I have a 2011 Cruze Eco manual trans with 190000 miles I have the PCV fix *V2.1 Kit* installed for a long time (2018) 
Had the oil changed at the dealer last week got about 2 blocks from the dealer and experienced a hard brake pedal
the following day received code P0171 reset the code.
I troubleshot the hard break to an intermittent switch. 
Driving home yesterday CEL came back on at a light Code P0171
The diaphragm (PCV) is not leaking however I pulled the oil dip stick and it seems like a lot of vacuum Is this normal (I never pulled the oil dipstick with the engine running
I had a lot of oil spray on the engine I also removed the oil fill cap lots of vacuum reinstalled both and the engine idled better 
could a improperly installed oil cap cause this?
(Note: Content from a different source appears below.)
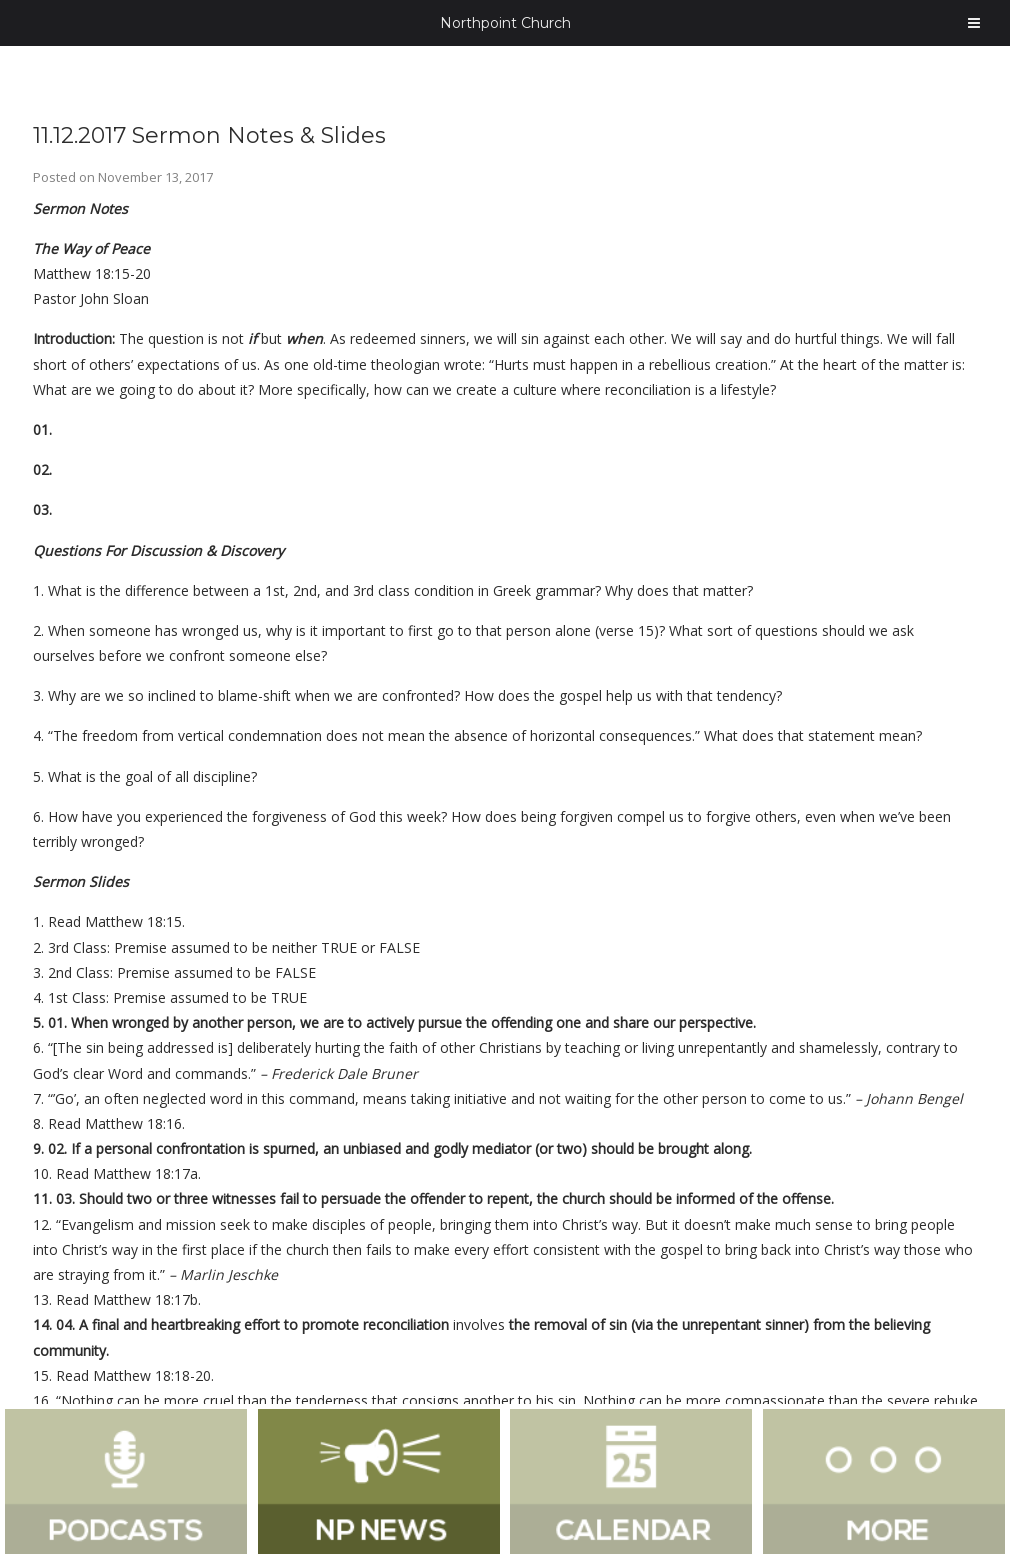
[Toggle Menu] (974, 23)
I have also checked the brake booster tee and it is clean. and I haven't found a obvious vacuum leak
I saw a post that a loose oil cap could cause this code or should I wait and see if it returns? any ideas? 
Thanks


----------



## Thebigzeus (Dec 2, 2018)

Mine sucks in when I first remove the dipstick then stumbles and runs rough until it’s reinserted. 2.1 kit as well. I believe that this is normal behavior.


----------



## Thebigzeus (Dec 2, 2018)

hwillson said:


> Under typical conditions there's normally pressure inside the crankcase. At an inactive it should be practically unbiased.
> 
> There are not many spots where it very well may be getting a vacuum source from. The most clear is from the PCV since that is a vacuum source to vent abundance weight and fumes once again into the burning chambers. It's not generally sufficiently able to have the option to feel vacuum from the dipstick.
> 
> ...


good bot


----------



## Shroomie (Jan 16, 2017)

Thebigzeus said:


> good bot


what I believe he is saying is that the intake manifold gasket scks and is leaking...


----------



## Thebigzeus (Dec 2, 2018)

Shroomie said:


> what I believe he is saying is that the intake manifold gasket scks and is leaking...


Nope that’s a spam bot. Brand new account that is advertising in signature. Pulls keywords in to act like it knows what it’s talking about.


----------



## Blasirl (Mar 31, 2015)

We will see in the next couple of days. If no response to my message ...


----------